A cache line is the contiguous block of memory that is moved from a slower storage unit (usually also bigger and less costly) to a faster storage unit (usually also smaller and more costly). When you try to access memory, your computer will try to load the appropriate cache line(s) from one of the faster storage units. If the data isn't there, your machine will simultaneously retrieve the data from a slower storage unit to give to the processor, and place that data into a faster storage unit. The details of how this happens is beyond the scope of this week, but as you might guess, loading a cache line for the first time is very expensive.

Enter prefetching. Prefetching is the technique of loading something into a faster storage unit in anticipation of it being used. Since loading bits occurs in parallel with the processor's computing pipeline, if we can pre-emptively fetch the cache lines we need, then the processor will have that information more readily on hand, meaning that it can chug through the computations faster, without having to wait for data to load.

There are actually two kinds of prefetching in modern architectures:

Data prefetching is mostly what we have been discussing so far. This is when data from larger memory stores are moved into smaller ones in anticipation of the processor using that data.
Instruction prefetching is another kind of prefetching.
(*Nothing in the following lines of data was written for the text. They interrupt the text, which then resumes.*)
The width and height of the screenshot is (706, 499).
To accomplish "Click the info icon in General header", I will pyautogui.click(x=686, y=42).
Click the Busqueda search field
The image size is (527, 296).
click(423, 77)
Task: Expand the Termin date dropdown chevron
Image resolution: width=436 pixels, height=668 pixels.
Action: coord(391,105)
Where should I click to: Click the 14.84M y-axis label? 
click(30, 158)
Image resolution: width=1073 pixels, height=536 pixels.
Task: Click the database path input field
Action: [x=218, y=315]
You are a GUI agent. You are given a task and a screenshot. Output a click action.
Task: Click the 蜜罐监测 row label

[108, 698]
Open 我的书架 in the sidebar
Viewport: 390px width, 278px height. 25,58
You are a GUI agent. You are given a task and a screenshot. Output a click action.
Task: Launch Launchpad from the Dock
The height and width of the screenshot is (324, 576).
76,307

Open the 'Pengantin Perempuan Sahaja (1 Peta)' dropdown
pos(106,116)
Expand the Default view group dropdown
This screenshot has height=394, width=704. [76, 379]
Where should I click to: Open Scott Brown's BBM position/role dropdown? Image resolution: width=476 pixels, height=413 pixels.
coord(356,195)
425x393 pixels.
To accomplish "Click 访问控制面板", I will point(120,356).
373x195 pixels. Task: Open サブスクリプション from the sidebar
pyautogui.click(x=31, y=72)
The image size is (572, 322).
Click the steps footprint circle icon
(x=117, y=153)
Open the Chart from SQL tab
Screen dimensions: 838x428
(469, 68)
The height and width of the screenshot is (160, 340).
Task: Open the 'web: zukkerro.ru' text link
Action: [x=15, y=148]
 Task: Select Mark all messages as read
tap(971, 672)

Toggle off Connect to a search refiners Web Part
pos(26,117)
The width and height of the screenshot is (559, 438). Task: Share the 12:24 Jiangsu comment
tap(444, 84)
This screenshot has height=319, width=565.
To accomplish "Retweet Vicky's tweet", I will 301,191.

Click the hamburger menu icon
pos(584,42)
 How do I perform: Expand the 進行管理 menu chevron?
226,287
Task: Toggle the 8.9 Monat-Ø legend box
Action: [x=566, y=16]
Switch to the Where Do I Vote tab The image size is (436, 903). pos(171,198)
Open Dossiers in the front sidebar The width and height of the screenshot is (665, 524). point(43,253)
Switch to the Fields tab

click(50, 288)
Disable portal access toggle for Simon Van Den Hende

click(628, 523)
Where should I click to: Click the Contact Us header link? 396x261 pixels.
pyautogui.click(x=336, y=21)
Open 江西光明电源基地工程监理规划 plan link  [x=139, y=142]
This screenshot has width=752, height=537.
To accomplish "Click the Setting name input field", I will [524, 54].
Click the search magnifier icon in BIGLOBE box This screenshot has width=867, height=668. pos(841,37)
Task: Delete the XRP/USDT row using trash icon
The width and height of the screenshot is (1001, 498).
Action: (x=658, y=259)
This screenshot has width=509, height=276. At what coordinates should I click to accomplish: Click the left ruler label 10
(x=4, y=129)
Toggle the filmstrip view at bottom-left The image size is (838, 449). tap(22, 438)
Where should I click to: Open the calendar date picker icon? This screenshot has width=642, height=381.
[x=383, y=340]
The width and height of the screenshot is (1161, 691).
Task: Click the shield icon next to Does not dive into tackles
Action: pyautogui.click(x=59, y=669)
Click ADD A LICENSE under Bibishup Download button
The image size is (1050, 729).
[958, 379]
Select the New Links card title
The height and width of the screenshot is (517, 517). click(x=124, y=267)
This allows the processor to "look ahead" a little and execute instructions before program counter (instruction pointer) actually gets there. This is the reason why conditional branches can be so expensive!

We'll mostly worry about data prefetching for the rest of this discussion, but remember that instruction prefetching exists as well.

Recall the original problem we were trying to solve: being able to access nonsequential memory more quickly. How can prefetching help us here? As it turns out, normally the compiler tries to guess at what you might want to prefetch. Sometimes, though, as might be the case with linked lists, it needs more of a hint from you, the programmer.

You'll note that we have actually already done this for you! In traversebench.c, look for the line that looks like this:

__asm__ volatile ("prefetch %0" : : "m" (*ns->next));

This strongly suggests (in a Bostonian way) to the compiler to add the assembly instruction for prefetching at the point in the code. In our case, you can activate this by calling ./traversebench with the -p1 option.

Prefetching assignment

Run traversebenchmark with the -p1 option and consider these questions:

How does prefetching affect the list implementation?
How does prefetching affect the array implementation?
Can you think of a case when prefetching might not work well, or even be more expensive than not prefetching? Hint: think of other bottlenecks that we discussed earlier.